Bei den nachfolgenden Rennen in beiden deutschen Staaten erregte das Rennkollektiv erstes Aufsehen, einerseits durch seine moderne Ausstattung bis hin zu zwei modernen Transportzügen auf Basis des IFA H3A mit integrierter Werkstatt, Ersatzteillager und Anhängern für den Rennfahrzeugtransport, als auch durch fahrerische Erfolge. Am Ende der Saison 1951 sicherten sich die DAMW-Fahrer Baum und Straubel die DDR-Meisterschaft bei den Sportwagen bis 1500 und 2000 cm³, Rosenhammer wurde Dritter bei den Formel-II-Wagen hinter Paul Greifzu und Ernst Klodwig. Zudem lieferte Edgar Barth, der für den ausgeschiedenen Sepp Ortschitt ins Team kam, vielversprechende Resultate ab.
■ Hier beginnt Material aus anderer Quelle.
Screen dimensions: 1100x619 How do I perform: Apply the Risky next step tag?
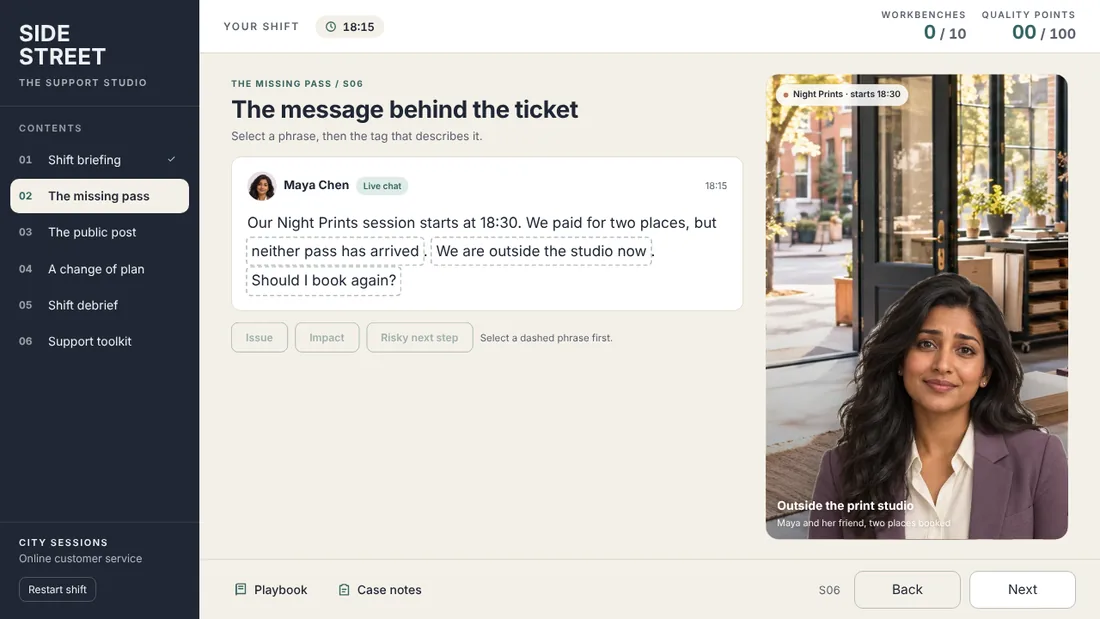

Nach Ende der Rennsaison 1951 gab es Bestrebungen der Vereinigung Volkseigener Betriebe im Industrieverband Fahrzeugbau (IFA), die Kontrolle über das dem Amt für Material- und Warenprüfung unterstellten Rennkollektiv zu erhalten. Kollektivleiter Rosenhammer wehrte sich gegen diese Ambitionen, da er in der Rennsportwagenentwicklung keine positiven Effekte für den serienmäßigen Gebrauchswagenbau des IFA sah. Nachdem Ingenieur Erich Koch, Chefkonstrukteur für die Motoren, das Rennkollektiv im Streit mit Rosenhammer verließ, beraumte Herbert Otto, der Präsident der Sektion Motorrennsport der DDR, am 7. April 1952 eine Krisensitzung an, in deren Folge Rosenhammer als Leiter des Rennkollektivs abgelöst wurde und fortan dem Kollektiv als Fahrer angehörte. Des Weiteren wurde das Rennkollektiv an das IFA Motorenwerk Johannisthal angegliedert, das vor allem Bootsmotoren produzierte, und offiziell in IFA-Rennkollektiv Johannisthal umbenannt. Des Weiteren wurde auf Geheiß der politisch Verantwortlichen der SED-nahe Jürgen Perduß in den Fahrerkader aufgenommen, obwohl dieser übergewichtig und damit nur bedingt als Rennfahrer geeignet war.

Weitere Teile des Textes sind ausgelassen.